- _WHAT THIS TASK INVOLVES_: Starting at the line that contains "Task: Click the 'JSON API Key' label", reproduce every line through the end of the entries below, with no pictures in the copy.

[Data extracted from a collection]
-.-.-

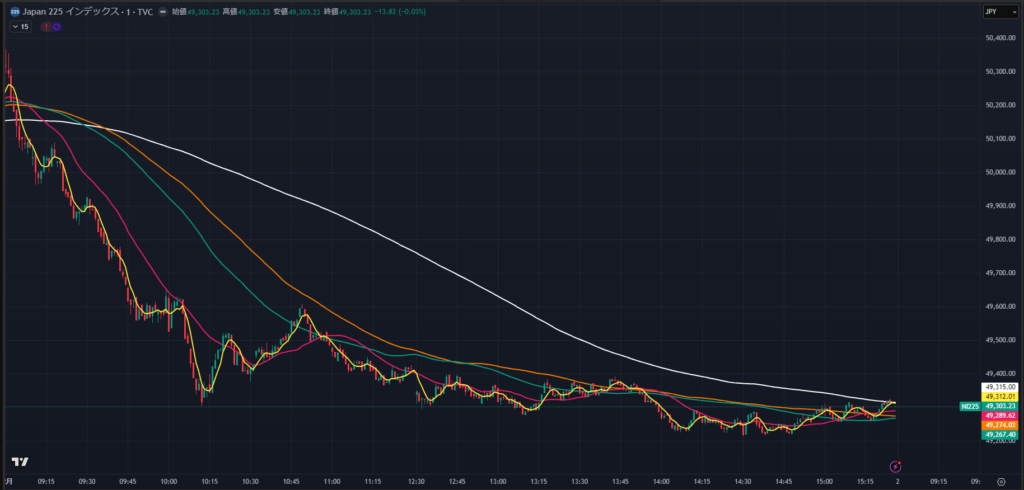Click the white 49,315.00 price label
Screen dimensions: 1024x490
1000,386
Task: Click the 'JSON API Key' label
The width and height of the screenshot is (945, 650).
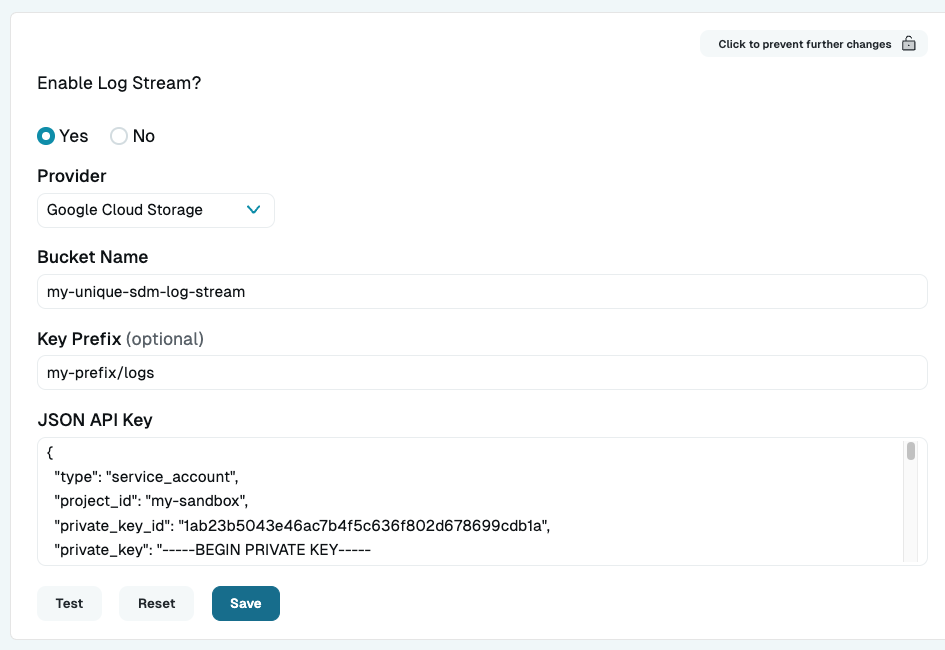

-.-.-

- _WRITTEN SOLUTION_:
Task: Click the 'JSON API Key' label
The width and height of the screenshot is (945, 650).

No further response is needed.